Monday, August 9, 2010


An ad-hoc network is a network where stations communicate only peer to peer (P2P). There is no base and no one gives permission to talk. This is accomplished using the Independent Basic Service Set (IBSS).

A peer-to-peer (P2P) network allows wireless devices to directly communicate with each other. Wireless devices within range of each other can discover and communicate directly without involving central access points. This method is typically used by two computers so that they can connect to each other to form a network.

If a signal strength meter is used in this situation, it may not read the strength accurately and can be misleading, because it registers the strength of the strongest signal, which may be the closest computer.

Hidden node problem: Devices A and C are both communicating with B, but are unaware of each otherIEEE 802.11 define the physical layer (PHY) and MAC (Media Access Control) layers based on CSMA/CA (Carrier Sense Multiple Access with Collision Avoidance). The 802.11 specification includes provisions designed to minimize collisions, because two mobile units may both be in range of a common access point, but out of range of each other.

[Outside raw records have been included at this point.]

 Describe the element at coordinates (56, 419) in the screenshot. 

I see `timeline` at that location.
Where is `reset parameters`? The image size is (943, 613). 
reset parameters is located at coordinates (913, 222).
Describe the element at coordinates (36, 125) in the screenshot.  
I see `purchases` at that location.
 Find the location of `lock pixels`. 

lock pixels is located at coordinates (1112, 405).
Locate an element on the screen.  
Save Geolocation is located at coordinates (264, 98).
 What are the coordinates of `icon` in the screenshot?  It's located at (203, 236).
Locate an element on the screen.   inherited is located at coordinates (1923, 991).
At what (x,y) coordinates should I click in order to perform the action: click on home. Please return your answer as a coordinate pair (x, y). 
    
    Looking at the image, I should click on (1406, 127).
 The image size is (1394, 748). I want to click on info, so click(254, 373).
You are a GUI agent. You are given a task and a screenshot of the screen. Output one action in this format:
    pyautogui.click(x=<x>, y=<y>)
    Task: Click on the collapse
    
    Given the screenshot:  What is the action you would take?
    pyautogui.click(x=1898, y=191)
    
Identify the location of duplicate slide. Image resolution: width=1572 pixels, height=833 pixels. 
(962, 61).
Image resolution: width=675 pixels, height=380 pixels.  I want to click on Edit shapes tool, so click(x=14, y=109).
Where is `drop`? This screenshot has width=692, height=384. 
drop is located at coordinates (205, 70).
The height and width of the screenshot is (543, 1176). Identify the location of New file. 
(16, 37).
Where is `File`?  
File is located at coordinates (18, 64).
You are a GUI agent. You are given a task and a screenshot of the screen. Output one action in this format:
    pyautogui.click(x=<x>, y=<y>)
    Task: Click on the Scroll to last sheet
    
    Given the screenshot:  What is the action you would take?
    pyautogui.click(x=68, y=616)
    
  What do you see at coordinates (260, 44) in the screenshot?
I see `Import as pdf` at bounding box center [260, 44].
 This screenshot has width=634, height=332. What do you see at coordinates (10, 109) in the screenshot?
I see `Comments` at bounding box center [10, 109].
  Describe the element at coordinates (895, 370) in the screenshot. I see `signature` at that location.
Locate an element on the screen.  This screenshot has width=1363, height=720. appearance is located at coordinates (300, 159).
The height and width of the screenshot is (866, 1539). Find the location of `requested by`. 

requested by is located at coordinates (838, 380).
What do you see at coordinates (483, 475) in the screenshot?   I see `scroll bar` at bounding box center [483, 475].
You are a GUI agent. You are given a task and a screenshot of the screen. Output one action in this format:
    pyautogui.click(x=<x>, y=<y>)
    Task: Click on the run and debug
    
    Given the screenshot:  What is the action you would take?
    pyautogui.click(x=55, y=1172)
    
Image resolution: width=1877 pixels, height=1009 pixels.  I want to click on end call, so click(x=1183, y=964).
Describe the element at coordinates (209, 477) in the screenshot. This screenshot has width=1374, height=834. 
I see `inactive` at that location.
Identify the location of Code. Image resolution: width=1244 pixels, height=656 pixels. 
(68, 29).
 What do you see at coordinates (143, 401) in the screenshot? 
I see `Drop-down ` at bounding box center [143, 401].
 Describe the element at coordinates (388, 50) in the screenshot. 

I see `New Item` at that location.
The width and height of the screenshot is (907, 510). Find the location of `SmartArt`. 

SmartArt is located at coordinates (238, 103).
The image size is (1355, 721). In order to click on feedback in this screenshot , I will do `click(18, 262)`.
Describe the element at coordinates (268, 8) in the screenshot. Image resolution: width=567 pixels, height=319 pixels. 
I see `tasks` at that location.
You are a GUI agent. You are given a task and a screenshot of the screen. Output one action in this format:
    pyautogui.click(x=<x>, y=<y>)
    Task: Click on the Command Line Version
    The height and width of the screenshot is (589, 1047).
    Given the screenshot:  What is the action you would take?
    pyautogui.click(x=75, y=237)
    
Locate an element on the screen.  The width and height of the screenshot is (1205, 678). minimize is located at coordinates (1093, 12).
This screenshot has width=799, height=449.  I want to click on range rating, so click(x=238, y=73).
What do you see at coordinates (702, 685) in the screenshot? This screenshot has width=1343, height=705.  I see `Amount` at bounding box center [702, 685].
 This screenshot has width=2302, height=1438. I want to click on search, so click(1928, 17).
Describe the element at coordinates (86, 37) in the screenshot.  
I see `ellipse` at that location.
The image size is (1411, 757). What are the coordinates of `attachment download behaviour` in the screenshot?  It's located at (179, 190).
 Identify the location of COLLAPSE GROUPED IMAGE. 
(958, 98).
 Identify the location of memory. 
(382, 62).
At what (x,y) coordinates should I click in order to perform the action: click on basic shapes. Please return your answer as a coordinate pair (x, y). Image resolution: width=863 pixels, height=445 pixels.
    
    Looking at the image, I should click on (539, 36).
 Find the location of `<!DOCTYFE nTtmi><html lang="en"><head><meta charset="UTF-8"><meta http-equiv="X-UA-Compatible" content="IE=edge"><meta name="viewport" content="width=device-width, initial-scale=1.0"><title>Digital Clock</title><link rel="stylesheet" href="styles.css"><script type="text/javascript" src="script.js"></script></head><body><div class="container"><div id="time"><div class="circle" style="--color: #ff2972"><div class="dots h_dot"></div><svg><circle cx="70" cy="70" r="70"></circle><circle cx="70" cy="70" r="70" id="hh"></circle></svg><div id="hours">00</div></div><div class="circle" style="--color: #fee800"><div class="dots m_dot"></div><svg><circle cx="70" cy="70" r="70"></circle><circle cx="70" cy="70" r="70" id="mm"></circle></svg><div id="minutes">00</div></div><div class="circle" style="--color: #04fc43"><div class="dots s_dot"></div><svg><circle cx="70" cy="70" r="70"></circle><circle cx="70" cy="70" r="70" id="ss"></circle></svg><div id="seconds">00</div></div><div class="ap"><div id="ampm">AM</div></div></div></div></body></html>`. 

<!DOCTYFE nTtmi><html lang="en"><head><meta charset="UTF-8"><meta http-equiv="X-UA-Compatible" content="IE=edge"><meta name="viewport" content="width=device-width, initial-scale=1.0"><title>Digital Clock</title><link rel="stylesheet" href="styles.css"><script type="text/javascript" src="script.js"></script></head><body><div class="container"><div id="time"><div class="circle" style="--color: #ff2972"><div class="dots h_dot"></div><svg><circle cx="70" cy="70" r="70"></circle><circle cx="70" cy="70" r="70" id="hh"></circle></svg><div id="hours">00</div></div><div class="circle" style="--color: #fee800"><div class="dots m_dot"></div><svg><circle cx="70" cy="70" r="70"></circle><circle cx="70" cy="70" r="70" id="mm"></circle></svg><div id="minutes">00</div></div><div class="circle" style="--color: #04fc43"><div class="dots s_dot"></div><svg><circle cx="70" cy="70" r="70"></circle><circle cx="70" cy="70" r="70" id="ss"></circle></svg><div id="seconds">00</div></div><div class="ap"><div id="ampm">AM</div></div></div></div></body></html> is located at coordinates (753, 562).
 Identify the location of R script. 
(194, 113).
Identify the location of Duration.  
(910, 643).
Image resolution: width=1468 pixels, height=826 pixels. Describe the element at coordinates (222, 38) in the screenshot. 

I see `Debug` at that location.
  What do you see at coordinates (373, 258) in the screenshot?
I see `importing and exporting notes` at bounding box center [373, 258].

The 802.11 has two basic modes of operation: Ad hoc mode enables peer-to-peer transmission between mobile units. Infrastructure mode in which mobile units communicate through an access point that serves as a bridge to a wired network infrastructure is the more common wireless LAN application the one being covered. Since wireless communication uses a more open medium for communication in comparison to wired LANs, the 802.11 designers also included shared-key encryption mechanisms: Wired Equivalent Privacy (WEP), Wi-Fi Protected Access (WPA, WPA2), to secure wireless computer networks.